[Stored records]
..............................
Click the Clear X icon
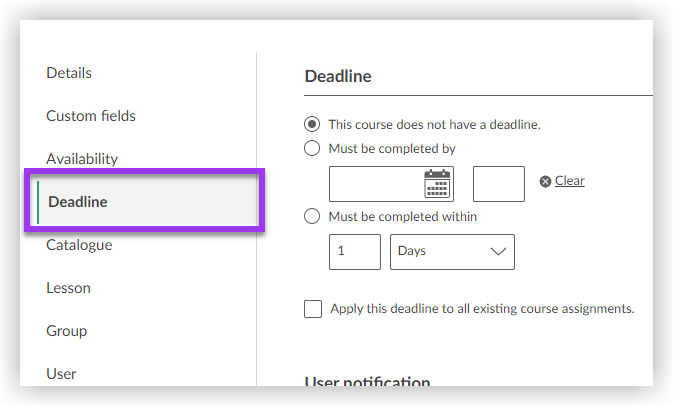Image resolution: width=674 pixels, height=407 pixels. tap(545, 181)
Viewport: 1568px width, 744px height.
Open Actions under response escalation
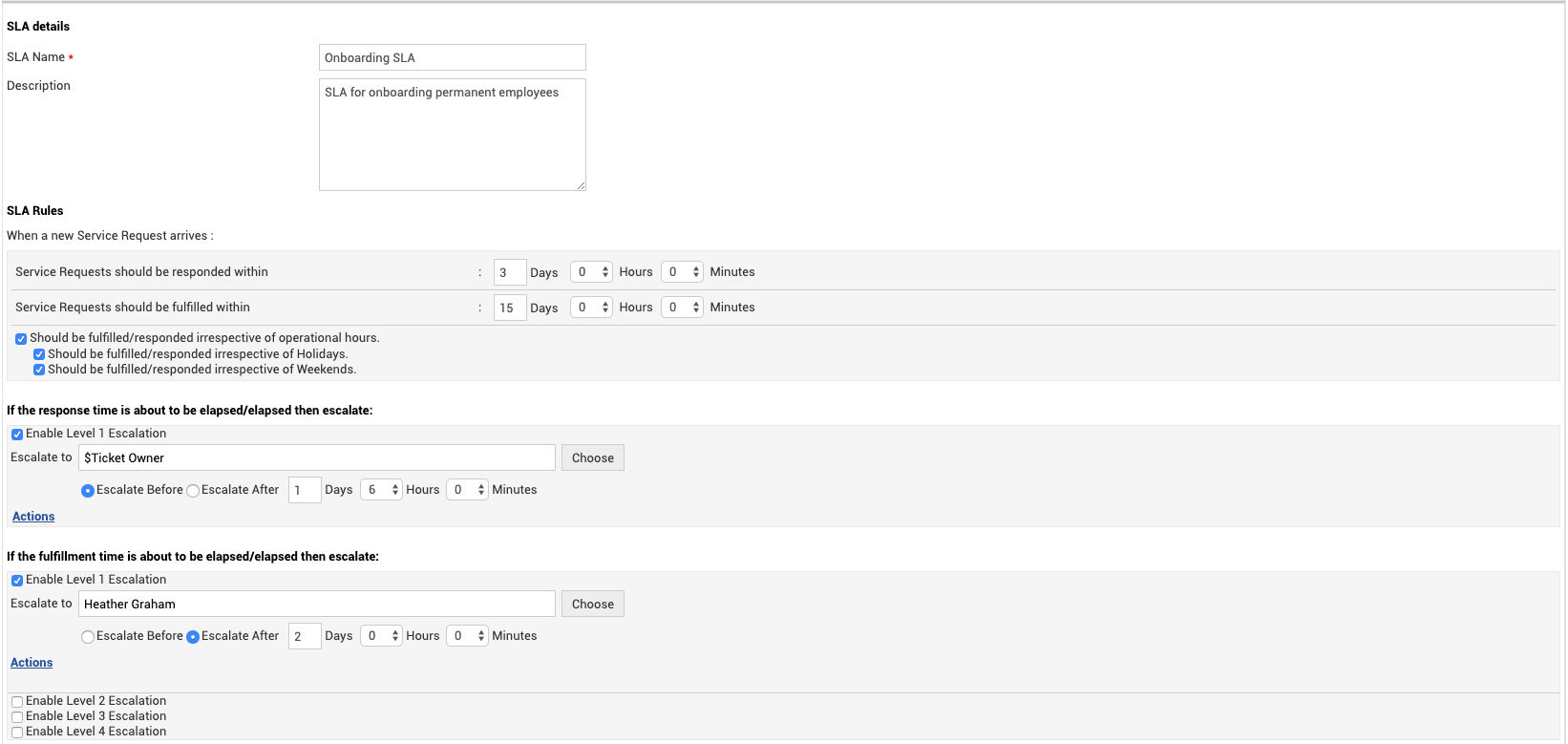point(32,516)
..............................
== Exercise directions ==
Give back the full data exactly as it reads, but drop the pictures.

== Solution for this exercise ==
Click the Clear X icon
Image resolution: width=674 pixels, height=407 pixels. tap(545, 181)
Viewport: 1568px width, 744px height.
Open Actions under response escalation
point(32,516)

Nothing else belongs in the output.